What have you learned?

I'm learning a lot, especially about using information available in databases like the Ocean Conservancy database. What we're focusing on right now is the difference between cleanups in creeks and rivers versus beach shoreline.

We also got to go into the field a little bit once summer three allowed research to open up a little more. It's kind of eye opening. I've seen a shopping cart in a stream, cement, lots of tires… even a tire that was cemented into the ground in the creek. You hear about it, but once you really see it firsthand, it's like - wow like this is a serious problem.

It's also been interesting learning about challenges working with datasets collected by lots of other people. For example, across the board, different sites use different categories for their data, which makes analysis difficult. But the work we are doing will help Dr. Jefferson create a protocol for urban stream cleanups that will improve data quality a lot.

Is there anything else you would like to share about yourself?

I play on the women’s field hockey team for Kent State and some of my hobbies include hiking, cycling and, participating in FCA/ Fellowship of Christian Athletes. I am very excited to be a part of this program this summer!


Anthony Pignatelli, now a senior in Environmental and Conservation Biology, worked with Dr. David Costello, Associate Professor of Biological Sciences.


Anthony Pignatelli - Summer 2020 SURE student

Why are you interested in the research experience?

I am interested in the research experience because I love getting the opportunity to get to do field work and learn more about the environment. I am also interested in the SURE experience because I will get to expand my knowledge and skills within research and biology that will prepare me for graduate school in the future.

I eventually want to get a PhD and do research, so I feel like this is really important because it's introducing me to the nitty gritty stuff about research and the whole process behind it. I have appreciated the mentorship Dr. Costello and Dr. Kinsman-Costello have given me throughout this past year. I kind of want to, in a sense, eventually be able to give back and mentor students trying to figure out if research is right for them.

What is your topic of research this summer?

I looked at how land cover in the Atlanta Metro Area affects nutrient cycling in the local streams. The data were collected by the University of Georgia. I did a lot of work to map out the areas around where samples were taken, including whether the surrounding land use including, say, housing developments or commercial areas, and if this affects flow of nutrients into the streams.

I missed out on doing field work, but I got to do everything else – developing questions and hypotheses and then getting the data online to test for patterns we predicted. I felt like I did become more independent this summer, thinking up my own ideas to test.
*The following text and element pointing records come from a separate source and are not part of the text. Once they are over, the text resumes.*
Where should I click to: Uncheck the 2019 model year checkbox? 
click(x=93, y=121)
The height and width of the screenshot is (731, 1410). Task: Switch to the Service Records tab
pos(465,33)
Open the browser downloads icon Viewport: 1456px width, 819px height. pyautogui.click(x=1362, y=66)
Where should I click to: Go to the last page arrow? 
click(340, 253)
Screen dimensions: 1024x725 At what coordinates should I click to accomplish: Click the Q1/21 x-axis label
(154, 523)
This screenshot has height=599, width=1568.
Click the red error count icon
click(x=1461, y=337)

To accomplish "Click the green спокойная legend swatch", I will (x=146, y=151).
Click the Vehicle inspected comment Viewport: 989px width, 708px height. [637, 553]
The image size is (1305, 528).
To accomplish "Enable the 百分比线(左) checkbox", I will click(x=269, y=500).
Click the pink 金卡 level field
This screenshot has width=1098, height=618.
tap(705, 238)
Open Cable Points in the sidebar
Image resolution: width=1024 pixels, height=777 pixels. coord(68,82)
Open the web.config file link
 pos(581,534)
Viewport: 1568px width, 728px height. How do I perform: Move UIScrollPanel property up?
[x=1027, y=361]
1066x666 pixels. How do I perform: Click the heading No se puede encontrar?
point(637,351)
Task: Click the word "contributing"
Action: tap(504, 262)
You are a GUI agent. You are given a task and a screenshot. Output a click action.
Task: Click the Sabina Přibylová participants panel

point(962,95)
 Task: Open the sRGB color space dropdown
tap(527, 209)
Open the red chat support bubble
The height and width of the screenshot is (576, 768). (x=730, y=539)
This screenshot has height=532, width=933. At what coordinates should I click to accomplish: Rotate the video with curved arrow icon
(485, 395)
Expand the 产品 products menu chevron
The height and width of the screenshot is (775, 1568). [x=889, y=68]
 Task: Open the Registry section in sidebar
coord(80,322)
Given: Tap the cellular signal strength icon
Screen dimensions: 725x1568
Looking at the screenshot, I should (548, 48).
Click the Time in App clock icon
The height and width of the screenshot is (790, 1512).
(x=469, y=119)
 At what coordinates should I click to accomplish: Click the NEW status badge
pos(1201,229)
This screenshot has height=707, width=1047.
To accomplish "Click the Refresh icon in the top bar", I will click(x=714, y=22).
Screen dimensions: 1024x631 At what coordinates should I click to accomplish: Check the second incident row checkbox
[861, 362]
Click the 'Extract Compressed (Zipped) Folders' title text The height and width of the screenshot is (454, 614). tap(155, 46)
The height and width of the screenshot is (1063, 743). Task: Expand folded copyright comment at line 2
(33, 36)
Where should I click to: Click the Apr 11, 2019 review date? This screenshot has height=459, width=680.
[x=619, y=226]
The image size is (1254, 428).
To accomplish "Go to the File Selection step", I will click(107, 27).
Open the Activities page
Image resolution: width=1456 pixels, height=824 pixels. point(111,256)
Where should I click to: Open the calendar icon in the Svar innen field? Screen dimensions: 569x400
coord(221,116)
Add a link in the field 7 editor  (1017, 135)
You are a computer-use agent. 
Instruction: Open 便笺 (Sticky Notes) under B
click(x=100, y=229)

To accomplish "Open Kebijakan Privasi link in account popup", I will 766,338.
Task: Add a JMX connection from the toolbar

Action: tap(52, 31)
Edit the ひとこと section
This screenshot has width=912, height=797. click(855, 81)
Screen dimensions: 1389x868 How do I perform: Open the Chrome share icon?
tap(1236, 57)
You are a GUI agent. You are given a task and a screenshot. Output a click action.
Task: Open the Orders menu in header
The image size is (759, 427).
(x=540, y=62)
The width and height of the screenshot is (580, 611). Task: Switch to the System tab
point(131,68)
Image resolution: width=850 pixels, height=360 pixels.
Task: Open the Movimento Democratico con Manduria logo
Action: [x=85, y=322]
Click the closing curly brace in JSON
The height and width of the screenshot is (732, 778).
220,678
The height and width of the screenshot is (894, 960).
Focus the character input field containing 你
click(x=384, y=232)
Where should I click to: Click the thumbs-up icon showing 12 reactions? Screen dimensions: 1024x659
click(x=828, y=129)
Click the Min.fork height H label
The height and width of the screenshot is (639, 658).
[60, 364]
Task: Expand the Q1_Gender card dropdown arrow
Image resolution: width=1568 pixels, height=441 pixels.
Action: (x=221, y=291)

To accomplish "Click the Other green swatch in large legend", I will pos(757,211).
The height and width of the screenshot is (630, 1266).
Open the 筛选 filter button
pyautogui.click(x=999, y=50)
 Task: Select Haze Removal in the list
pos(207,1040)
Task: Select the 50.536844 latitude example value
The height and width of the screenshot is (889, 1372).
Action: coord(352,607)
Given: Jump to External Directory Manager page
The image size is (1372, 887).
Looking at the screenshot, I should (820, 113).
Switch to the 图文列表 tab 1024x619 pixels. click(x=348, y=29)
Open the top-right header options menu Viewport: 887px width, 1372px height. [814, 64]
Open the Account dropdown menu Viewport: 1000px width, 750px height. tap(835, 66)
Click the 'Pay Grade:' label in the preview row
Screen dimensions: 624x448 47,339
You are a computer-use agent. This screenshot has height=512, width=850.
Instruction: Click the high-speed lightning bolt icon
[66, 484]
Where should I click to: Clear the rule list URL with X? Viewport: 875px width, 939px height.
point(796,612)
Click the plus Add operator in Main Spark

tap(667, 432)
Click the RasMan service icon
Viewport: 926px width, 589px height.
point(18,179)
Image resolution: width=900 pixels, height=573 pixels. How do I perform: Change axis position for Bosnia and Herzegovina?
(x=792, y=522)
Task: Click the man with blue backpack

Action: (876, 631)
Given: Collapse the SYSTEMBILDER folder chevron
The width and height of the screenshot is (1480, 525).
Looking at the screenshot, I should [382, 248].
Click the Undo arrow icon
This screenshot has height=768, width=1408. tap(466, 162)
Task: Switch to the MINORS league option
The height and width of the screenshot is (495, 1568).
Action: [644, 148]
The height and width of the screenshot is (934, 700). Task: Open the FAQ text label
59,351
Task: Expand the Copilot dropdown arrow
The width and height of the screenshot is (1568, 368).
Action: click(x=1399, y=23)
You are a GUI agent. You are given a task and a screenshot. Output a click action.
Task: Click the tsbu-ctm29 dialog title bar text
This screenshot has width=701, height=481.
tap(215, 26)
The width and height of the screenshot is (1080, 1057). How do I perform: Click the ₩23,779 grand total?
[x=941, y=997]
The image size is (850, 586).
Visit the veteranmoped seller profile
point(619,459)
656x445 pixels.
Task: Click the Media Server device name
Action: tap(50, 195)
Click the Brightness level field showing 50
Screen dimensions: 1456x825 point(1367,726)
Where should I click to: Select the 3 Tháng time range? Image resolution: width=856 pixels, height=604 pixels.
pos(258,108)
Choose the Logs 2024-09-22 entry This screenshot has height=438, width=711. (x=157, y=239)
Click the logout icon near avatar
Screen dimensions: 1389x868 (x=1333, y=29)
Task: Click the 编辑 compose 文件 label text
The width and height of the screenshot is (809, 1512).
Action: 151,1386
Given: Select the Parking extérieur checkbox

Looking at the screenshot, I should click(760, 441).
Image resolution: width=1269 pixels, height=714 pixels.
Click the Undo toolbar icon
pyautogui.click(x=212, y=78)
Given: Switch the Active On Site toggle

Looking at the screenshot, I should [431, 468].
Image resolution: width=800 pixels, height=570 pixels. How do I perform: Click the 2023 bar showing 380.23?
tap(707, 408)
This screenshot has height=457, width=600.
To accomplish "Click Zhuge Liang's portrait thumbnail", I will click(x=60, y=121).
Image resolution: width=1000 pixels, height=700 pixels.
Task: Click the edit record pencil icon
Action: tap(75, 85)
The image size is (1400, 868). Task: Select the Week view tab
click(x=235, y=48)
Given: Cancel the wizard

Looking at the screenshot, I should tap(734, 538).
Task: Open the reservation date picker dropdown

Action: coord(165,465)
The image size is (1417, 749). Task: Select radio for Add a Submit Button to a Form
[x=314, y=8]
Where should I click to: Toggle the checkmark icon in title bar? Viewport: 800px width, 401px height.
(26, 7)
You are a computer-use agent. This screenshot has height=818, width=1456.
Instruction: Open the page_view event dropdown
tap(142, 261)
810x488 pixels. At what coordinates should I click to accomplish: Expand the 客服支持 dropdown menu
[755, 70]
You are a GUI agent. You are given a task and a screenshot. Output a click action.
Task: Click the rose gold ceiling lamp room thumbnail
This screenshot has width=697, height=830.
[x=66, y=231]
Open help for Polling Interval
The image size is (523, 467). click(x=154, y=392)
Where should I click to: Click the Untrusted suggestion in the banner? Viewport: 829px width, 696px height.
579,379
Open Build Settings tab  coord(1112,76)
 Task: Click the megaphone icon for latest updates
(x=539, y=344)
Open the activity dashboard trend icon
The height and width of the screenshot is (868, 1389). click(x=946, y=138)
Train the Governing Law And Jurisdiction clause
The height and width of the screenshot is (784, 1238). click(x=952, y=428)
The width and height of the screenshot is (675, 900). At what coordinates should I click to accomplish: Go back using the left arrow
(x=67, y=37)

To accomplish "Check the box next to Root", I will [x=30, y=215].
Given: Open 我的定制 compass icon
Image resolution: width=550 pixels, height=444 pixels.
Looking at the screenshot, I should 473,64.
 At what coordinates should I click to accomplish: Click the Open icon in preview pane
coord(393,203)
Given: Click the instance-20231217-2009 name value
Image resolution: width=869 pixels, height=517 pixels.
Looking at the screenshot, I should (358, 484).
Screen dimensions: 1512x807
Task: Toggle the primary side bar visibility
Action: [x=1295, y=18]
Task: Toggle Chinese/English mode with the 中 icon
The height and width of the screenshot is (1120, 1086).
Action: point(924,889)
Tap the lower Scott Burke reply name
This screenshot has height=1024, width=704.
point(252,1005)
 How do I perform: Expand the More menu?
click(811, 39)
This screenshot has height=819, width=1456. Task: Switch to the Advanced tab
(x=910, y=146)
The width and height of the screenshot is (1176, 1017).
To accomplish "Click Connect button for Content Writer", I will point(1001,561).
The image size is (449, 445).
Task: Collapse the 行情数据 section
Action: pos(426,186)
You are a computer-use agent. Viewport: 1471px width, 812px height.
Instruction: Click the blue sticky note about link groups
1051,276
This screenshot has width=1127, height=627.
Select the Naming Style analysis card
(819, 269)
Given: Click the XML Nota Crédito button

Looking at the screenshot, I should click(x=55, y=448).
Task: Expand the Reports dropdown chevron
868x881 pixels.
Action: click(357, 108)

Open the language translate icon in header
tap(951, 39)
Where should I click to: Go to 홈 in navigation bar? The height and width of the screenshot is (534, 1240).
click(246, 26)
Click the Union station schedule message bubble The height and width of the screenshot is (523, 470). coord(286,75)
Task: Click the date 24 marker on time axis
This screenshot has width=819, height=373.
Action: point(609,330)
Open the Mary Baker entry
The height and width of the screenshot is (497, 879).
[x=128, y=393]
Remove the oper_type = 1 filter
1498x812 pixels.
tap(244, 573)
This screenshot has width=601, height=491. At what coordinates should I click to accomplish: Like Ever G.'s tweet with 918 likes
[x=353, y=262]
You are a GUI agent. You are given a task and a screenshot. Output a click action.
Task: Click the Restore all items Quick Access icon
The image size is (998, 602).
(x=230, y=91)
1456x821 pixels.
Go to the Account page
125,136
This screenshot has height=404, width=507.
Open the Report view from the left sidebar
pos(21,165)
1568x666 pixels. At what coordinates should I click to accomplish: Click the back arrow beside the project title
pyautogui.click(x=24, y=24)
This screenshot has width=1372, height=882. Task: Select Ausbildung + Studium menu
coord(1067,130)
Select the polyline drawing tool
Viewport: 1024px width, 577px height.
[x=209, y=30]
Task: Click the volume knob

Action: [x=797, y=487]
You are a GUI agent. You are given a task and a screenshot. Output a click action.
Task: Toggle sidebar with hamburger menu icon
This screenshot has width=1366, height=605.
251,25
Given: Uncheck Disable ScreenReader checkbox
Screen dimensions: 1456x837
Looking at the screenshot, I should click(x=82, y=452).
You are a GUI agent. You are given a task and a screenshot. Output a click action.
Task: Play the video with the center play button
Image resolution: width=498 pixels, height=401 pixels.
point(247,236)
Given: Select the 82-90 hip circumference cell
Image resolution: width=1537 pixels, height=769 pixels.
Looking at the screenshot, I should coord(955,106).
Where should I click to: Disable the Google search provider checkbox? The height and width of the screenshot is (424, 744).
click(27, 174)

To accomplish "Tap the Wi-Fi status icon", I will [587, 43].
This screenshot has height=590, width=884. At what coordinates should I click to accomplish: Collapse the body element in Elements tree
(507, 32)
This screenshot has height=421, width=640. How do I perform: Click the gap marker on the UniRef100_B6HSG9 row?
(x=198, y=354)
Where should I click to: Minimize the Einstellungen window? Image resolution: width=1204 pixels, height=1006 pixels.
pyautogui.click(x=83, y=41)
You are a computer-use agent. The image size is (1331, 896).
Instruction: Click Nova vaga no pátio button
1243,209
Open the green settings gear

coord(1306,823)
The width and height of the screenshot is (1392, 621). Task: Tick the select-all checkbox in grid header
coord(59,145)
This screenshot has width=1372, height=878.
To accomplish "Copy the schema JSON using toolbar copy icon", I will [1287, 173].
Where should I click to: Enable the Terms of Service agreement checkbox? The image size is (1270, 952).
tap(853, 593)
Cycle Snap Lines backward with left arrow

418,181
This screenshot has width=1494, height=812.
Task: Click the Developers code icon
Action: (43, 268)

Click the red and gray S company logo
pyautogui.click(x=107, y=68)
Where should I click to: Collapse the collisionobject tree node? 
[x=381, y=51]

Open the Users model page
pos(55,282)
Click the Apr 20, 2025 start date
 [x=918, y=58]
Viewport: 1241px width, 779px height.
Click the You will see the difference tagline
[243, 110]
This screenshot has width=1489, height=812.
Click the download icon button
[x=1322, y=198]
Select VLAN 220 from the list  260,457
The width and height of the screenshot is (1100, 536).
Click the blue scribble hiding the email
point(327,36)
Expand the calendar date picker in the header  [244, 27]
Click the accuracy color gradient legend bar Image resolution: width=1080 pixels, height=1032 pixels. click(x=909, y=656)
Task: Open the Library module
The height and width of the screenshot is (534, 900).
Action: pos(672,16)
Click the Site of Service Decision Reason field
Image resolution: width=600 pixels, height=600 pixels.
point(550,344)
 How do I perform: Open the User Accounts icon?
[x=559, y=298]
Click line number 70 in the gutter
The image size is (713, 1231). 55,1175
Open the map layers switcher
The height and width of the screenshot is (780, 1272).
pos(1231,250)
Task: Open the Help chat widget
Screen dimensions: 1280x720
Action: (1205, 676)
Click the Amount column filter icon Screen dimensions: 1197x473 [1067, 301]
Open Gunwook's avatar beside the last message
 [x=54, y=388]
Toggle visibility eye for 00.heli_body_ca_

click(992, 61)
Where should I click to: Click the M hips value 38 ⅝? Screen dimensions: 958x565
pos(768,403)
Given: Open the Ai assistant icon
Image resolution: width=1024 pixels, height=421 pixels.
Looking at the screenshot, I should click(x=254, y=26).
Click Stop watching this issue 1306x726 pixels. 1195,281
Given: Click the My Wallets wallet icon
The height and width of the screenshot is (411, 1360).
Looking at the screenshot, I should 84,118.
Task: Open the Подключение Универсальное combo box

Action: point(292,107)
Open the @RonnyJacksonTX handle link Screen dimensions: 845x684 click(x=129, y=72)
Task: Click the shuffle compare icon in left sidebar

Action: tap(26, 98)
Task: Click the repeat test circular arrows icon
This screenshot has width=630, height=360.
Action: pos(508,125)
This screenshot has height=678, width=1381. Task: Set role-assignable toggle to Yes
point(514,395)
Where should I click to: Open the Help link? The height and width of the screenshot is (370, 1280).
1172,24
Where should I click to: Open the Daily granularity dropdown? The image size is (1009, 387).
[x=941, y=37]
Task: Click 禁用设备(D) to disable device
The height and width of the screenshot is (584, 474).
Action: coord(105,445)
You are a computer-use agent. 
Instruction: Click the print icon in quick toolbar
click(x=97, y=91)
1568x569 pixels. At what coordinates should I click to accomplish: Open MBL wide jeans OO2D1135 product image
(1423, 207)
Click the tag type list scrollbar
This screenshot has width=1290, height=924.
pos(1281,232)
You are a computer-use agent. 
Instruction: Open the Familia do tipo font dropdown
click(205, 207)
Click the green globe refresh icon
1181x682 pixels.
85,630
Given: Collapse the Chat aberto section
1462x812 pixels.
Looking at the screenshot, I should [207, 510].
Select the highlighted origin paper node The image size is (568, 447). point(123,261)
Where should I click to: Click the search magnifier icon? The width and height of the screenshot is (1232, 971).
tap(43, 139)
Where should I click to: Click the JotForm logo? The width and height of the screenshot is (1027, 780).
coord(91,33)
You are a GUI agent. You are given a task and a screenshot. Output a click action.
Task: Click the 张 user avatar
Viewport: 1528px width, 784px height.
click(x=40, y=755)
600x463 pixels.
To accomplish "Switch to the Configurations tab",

But that also means that we still have more work to do!

What have you learned about this summer?

It's been really nice to be able to spend literally every day just doing research I love, instead of having to worry about classes and all my extracurricular stuff.

One thing I really loved about this project was that I got to do a lot more GIS work. I took GIS in spring of my sophomore year. For this project I had to go out and find the data myself, put it into Arcmap, and rework data in ways I didn't necessarily learn in the classroom. Now I can do a lot more with GIS than what I'm used to doing.

It's broadening my horizons of like what you consider research, so that's been really cool. I met a history major who was helping a professor do research for a book and I was like - Oh, I didn't know that this was actually similar to biology research in many ways.

Is there anything else you would like to share about yourself?

At Kent State I am also a campus tour guide with the admissions office and I am a Student Ambassador. To show my love of Kent State, I even have a lightning bolt tattoo!